PDP Corona Yang Meninggal Asal Mondokan Sragen Diketahui Menjabat Sebagai Ketua RT. Punya Toko Kelontong dan Sering Kulakan Sragen-Purwodadi, PDP Asal Kedawung Dinyatakan Negatif Covid-19

Tim dari RSUD Sragen saat melakukan pemakaman jenazah PDP Corona asal Celep Kedawung. Foto/Wardoyo

IMG 20200425 193436
Tim dari RSUD Sragen saat melakukan pemakaman jenazah PDP Corona asal Celep Kedawung. Foto/Wardoyo

SRAGEN, JOGLOSEMARNEWS.COM – Pasien dalam pengawasan (PDP) corona asal Mondokan, Sragen yang meninggal dunia pada Sabtu (25/4/2020) kemarin diketahui menjabat sebagai Ketua RT.

Almarhum diketahui berprofesi sebagai pemilik kios toko kelontong yang sering kulakan ke Sragen dan Purwodadi.

Fakta itu diungkapkan Kades Gemantar, Mondokan, Suradi, kemarin. Kepada JOGLOSEMARNEWS.COM , ia mengatakan almarhum berusia sekitar 50 tahun lebih dan menjabat Ketua RT di wilayahnya.

“Beliau sehari-hari pekerjaannya toko kelontong. Riwayatnya sering kulakan
Sragen dan Purwodadi. Almarhum juga Ketua RT Mas,” paparnya.

Baca Juga :  Kalau Mau Tahu Jumlah Kasus Aktif COVID-19 di Sukoharjo Saat ini, Simak Data Lengkapnya Sampai Sebarannya ke Tingkat Kecamatan

Suradi menyampaikan informasi yang ia terima dari bidan desa, hasil tes terhadap almarhum dinyatakan negatif covid-19.

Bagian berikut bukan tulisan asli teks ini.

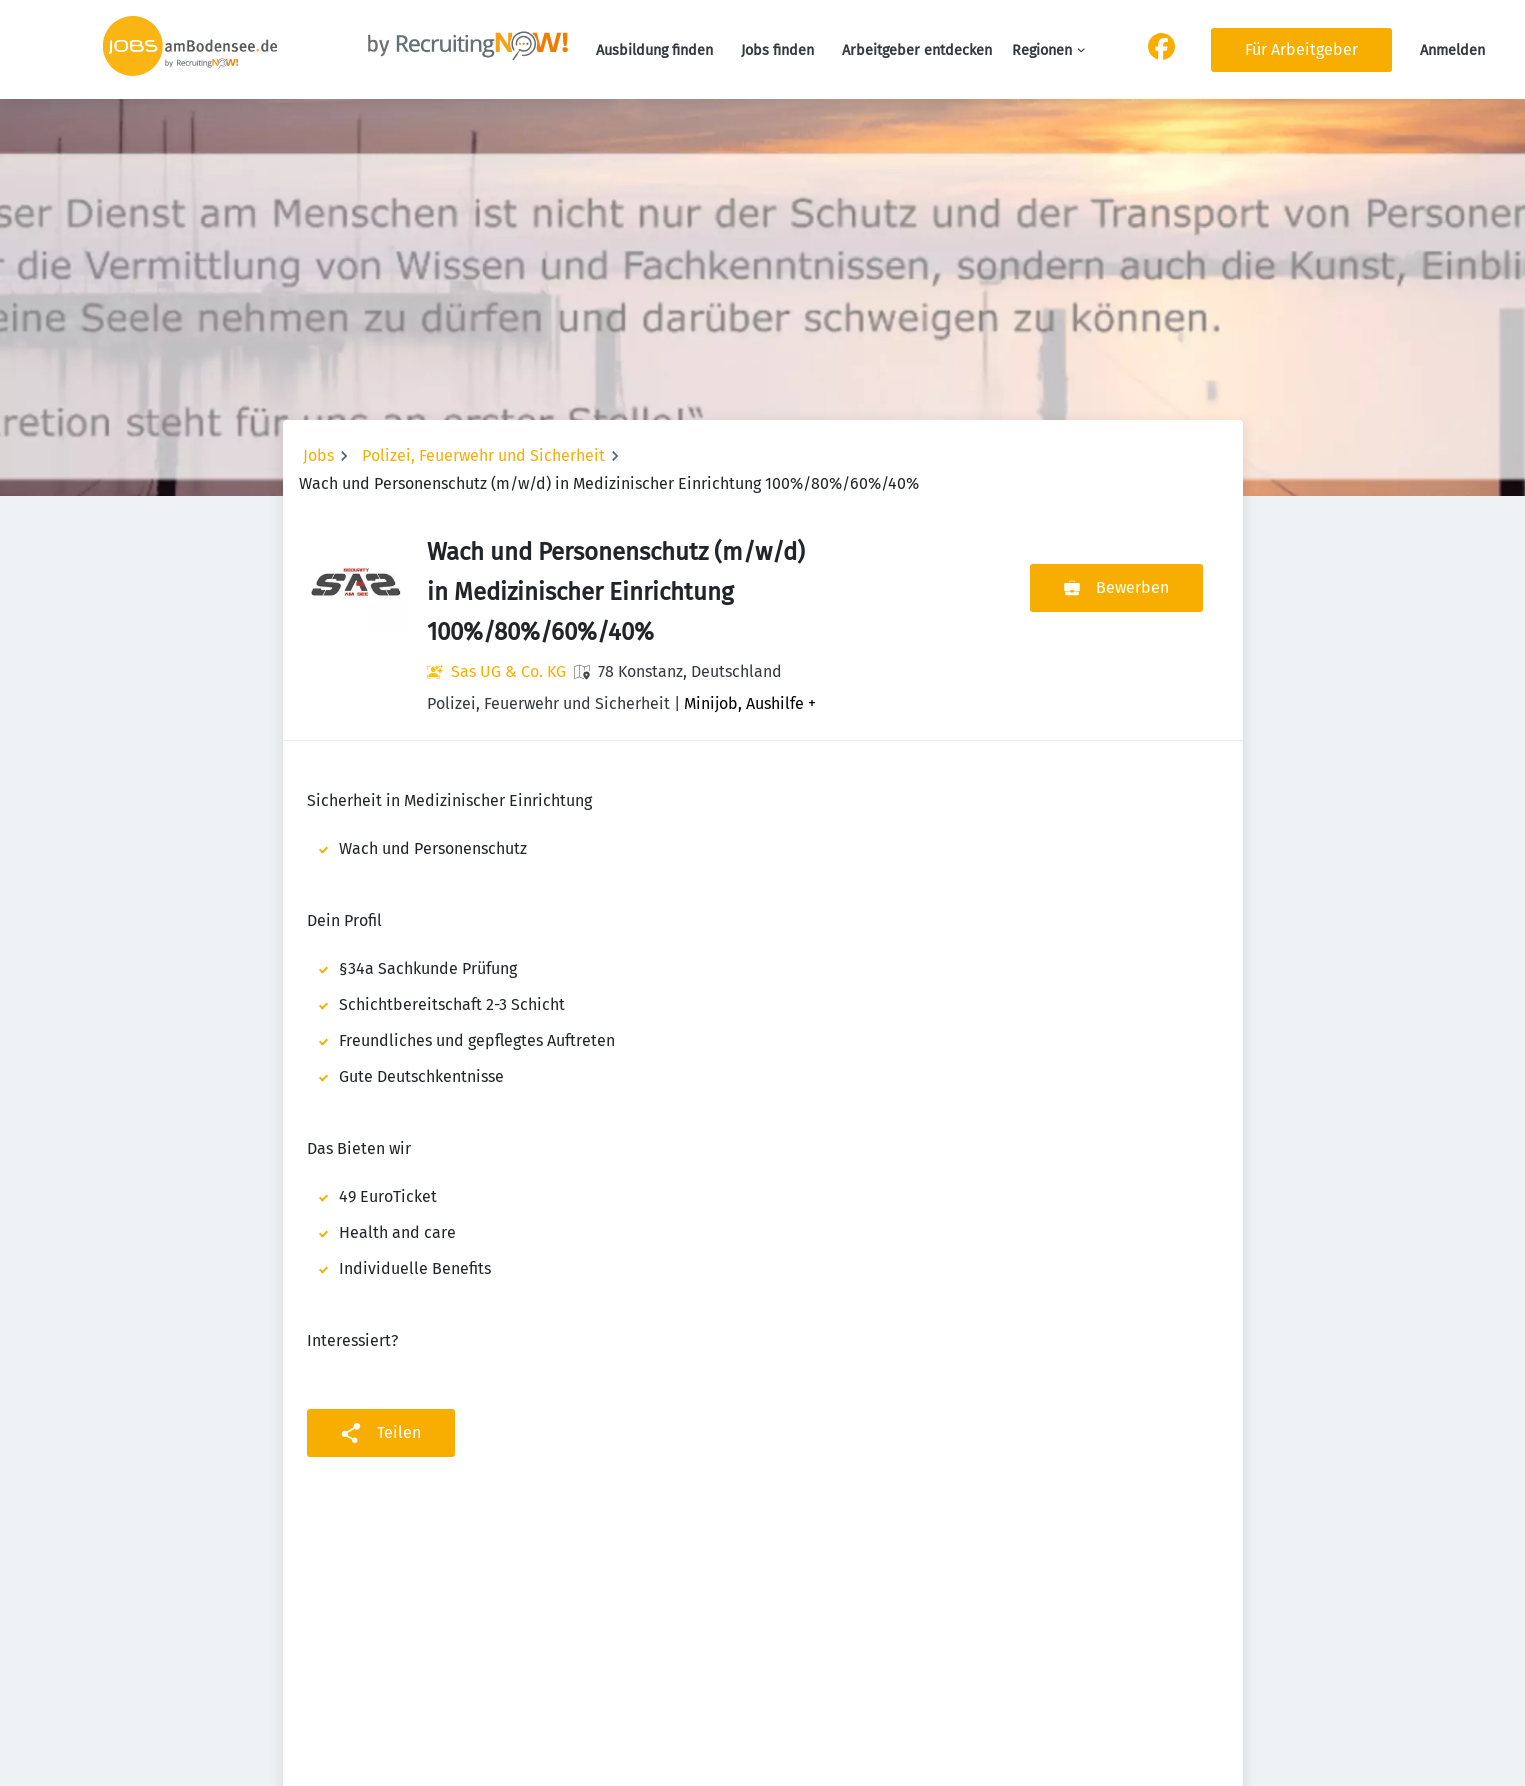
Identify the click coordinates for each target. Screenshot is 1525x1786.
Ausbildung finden (654, 50)
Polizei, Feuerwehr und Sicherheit (483, 455)
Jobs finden (777, 50)
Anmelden (1452, 50)
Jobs (318, 455)
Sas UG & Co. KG (508, 671)
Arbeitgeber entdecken (917, 50)
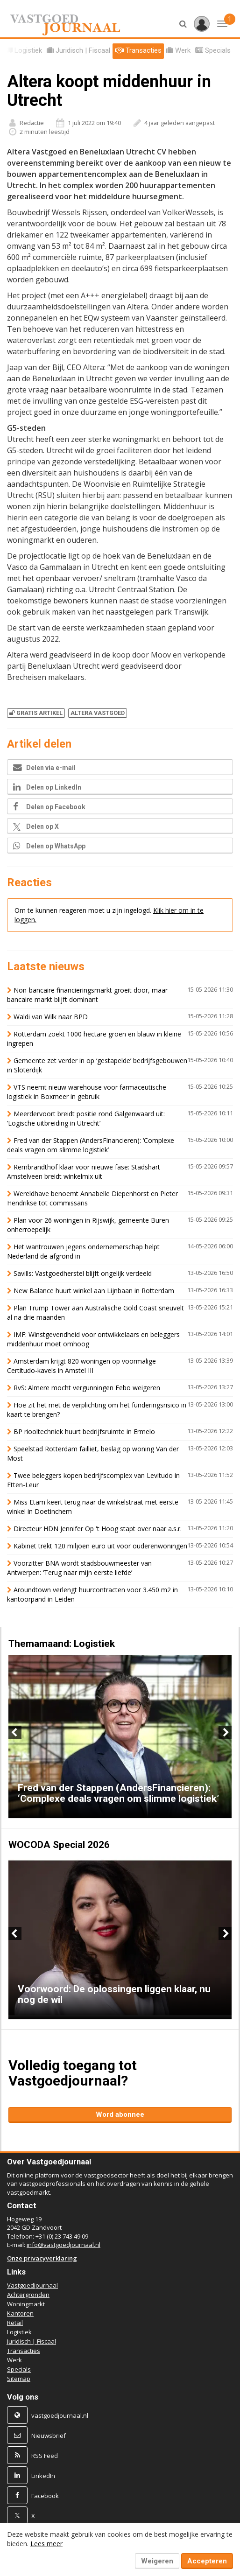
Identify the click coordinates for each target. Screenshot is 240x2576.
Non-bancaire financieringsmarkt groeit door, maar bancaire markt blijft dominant (87, 995)
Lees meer (46, 2543)
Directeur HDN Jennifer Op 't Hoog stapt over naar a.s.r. (98, 1528)
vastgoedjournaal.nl (59, 2415)
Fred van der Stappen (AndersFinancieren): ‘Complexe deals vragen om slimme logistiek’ (90, 1145)
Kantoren (20, 2313)
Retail (15, 2322)
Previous (14, 1732)
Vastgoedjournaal (32, 2285)
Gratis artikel (36, 712)
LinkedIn (43, 2475)
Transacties (23, 2350)
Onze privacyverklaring (42, 2258)
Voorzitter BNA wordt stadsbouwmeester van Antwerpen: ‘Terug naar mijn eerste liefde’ (79, 1568)
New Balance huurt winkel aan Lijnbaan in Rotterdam (94, 1290)
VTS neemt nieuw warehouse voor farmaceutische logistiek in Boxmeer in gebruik (86, 1092)
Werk (14, 2360)
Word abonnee (120, 2114)
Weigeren (157, 2561)
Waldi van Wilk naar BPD (51, 1016)
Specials (19, 2369)
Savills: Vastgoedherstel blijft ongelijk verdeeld (83, 1273)
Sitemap (18, 2378)
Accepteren (207, 2561)
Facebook (45, 2496)
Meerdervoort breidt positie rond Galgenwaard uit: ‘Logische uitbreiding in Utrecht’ (86, 1118)
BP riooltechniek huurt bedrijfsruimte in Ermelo (84, 1431)
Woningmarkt (26, 2304)
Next (225, 1732)
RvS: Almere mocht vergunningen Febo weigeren (87, 1387)
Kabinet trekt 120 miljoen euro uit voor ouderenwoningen (100, 1545)
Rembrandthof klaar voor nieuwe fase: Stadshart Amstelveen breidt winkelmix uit (83, 1171)
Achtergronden (28, 2294)
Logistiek (19, 2332)
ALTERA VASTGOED (98, 712)
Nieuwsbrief (48, 2435)
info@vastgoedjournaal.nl (63, 2244)
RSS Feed (44, 2455)
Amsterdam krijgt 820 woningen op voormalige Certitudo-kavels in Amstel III (81, 1366)
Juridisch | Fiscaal (31, 2341)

“Kebetulan beliau ini punya riwayat penyakit diabetes, sesak nafas dan paru-paru,” ulas Suradi.

Pasien berinisial W itu meninggal di RSUD Sragen dan dimakamkan pukul 11.00 WIB dengan protokol covid-19. Petugas pemakaman langsung dari RSUD dengan mengenakan pakaian APD lengkap.

Baca Juga :  Blak-blakan, Pembunuh Sartikawati Mengaku Ciu yang Ditenggak Sama Korban Dibeli dari Wilayah Karang Tanjung!

Terpisah, Camat Kedawung, Nugroho Dwi Wibowo menyampaikan hasil tes swab PDP corona asal Desa Celep, Kecamatan Kedawung, Sragen berinisial S (70) yang meninggal dunia beberapa hari lalu, dinyatakan negatif covid-19.

“Hasil swabnya sudah keluar dan negatif covid-19,” terangnya.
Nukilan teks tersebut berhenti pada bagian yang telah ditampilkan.